= The input =
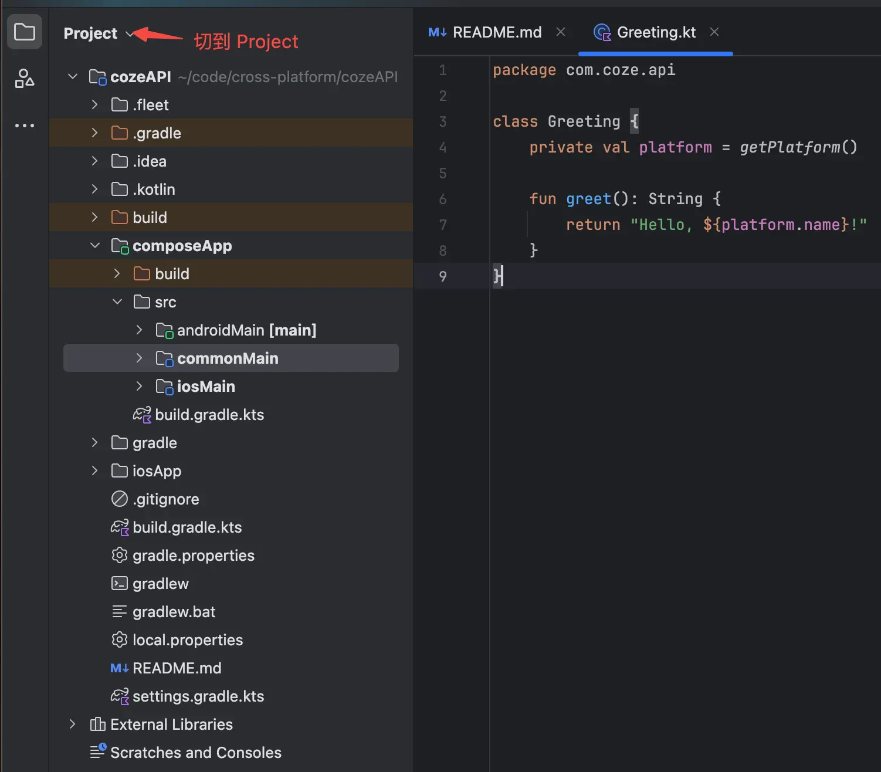Image resolution: width=881 pixels, height=772 pixels.
Task: Expand the commonMain source folder
Action: [139, 358]
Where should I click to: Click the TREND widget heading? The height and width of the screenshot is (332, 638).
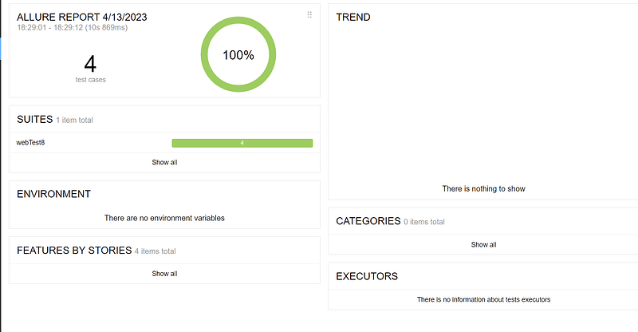click(353, 17)
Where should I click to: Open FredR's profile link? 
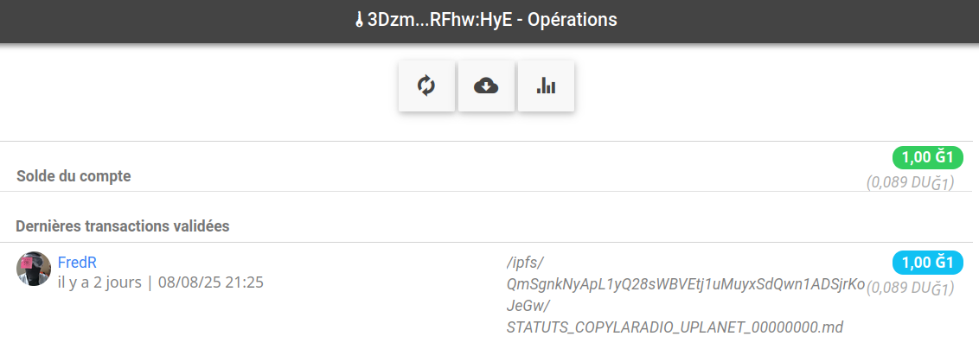tap(75, 262)
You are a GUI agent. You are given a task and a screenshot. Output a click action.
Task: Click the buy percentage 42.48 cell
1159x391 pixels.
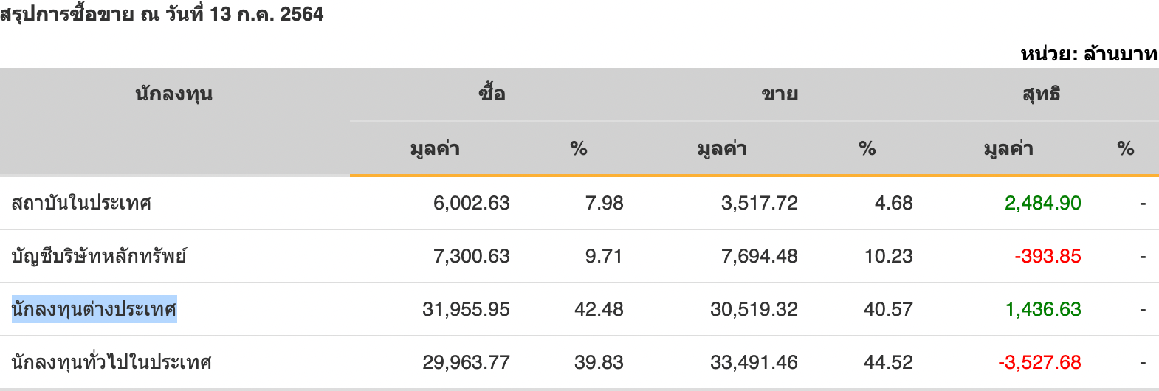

= What you should do =
Beginning with the line containing "Where should I click to: Click" and ending with the last line of the material, output each line exactly; do not include pictures.

= Solution for this task =
Where should I click to: Click the TREND widget heading? The height and width of the screenshot is (332, 638).
click(353, 17)
Where should I click to: Open FredR's profile link? 
tap(75, 262)
You are a GUI agent. You are given a task and a screenshot. Output a click action.
Task: Click the buy percentage 42.48 cell
1159x391 pixels.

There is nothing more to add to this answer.